Look at the data below and print exactly the lines from its first line through the line with "Click the Rim size column header"; the pictures stay out of the copy.

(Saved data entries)

• • • • •

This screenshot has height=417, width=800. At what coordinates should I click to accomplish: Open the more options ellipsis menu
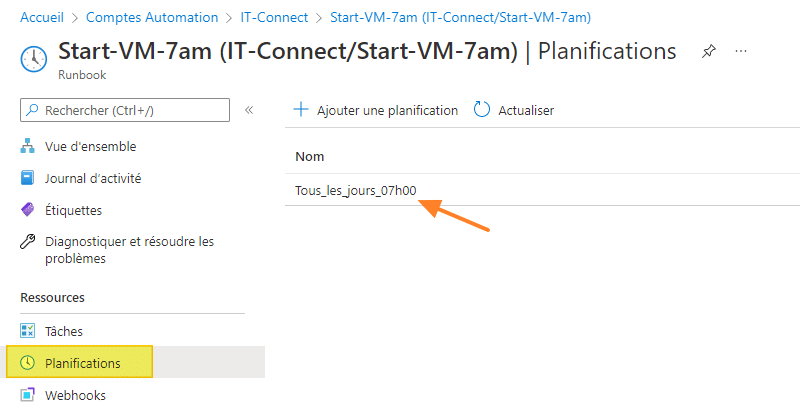tap(741, 51)
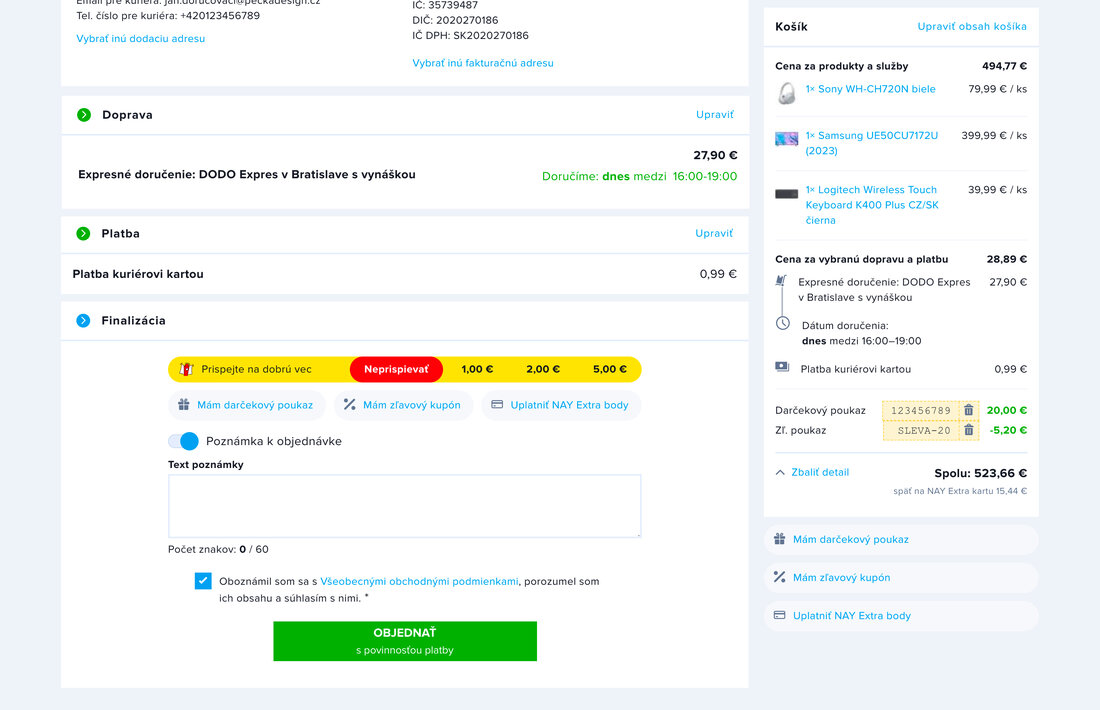1100x710 pixels.
Task: Remove the SLEVA-20 discount coupon via trash icon
Action: click(968, 430)
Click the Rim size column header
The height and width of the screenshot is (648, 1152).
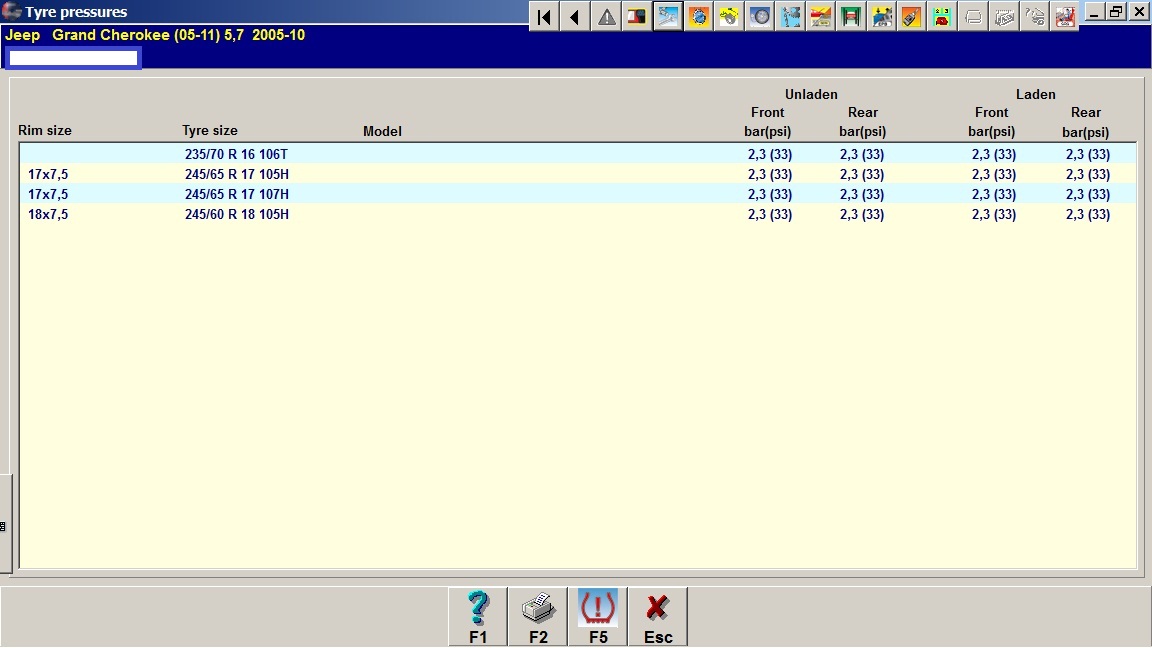click(45, 131)
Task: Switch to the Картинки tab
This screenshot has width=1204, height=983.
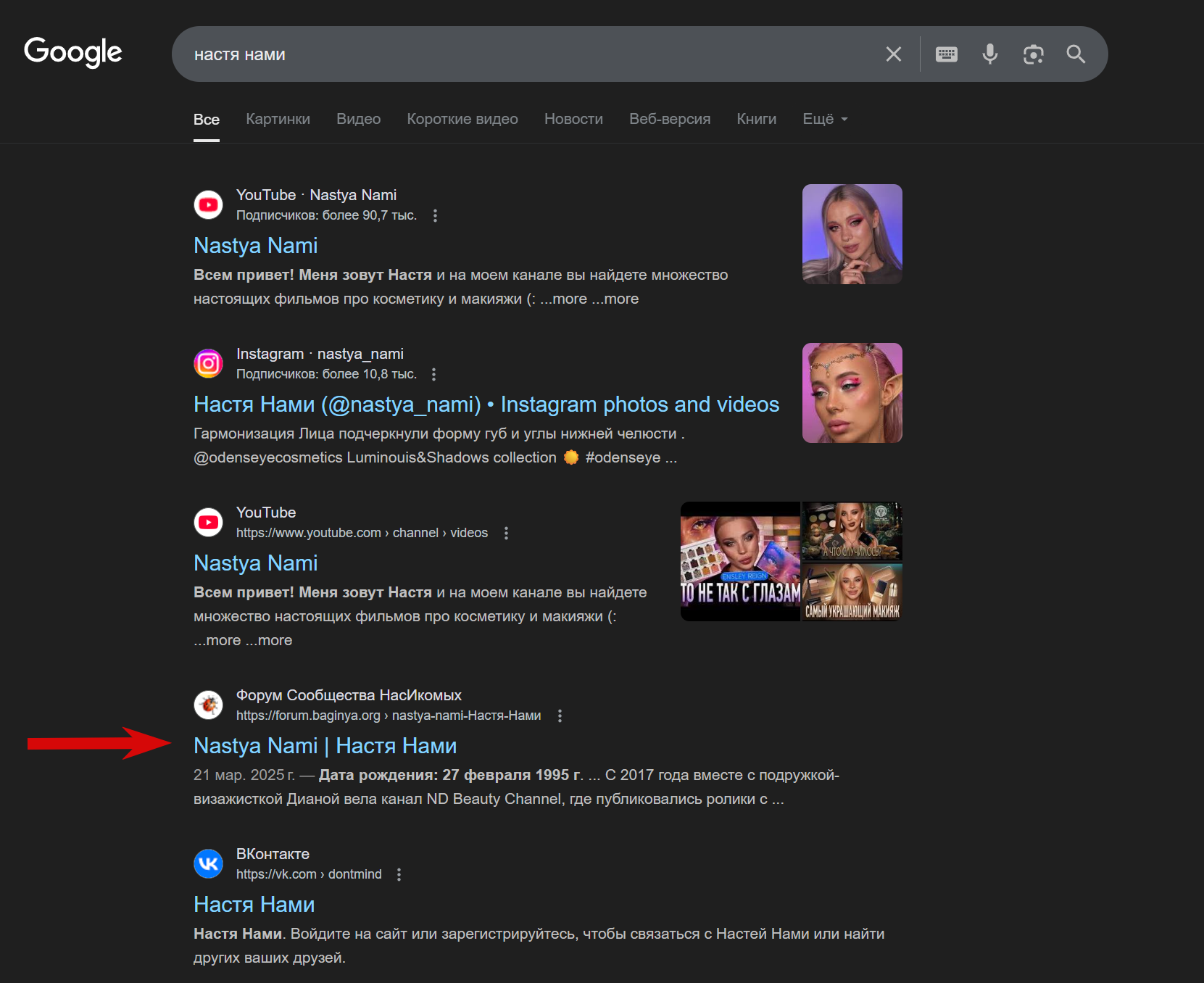Action: coord(278,119)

• • • • •

### Expected answer
This screenshot has height=417, width=800. At what coordinates should I click to accomplish: Open the more options ellipsis menu
tap(741, 51)
1100x710 pixels.
Task: Remove the SLEVA-20 discount coupon via trash icon
Action: click(968, 430)
Click the Rim size column header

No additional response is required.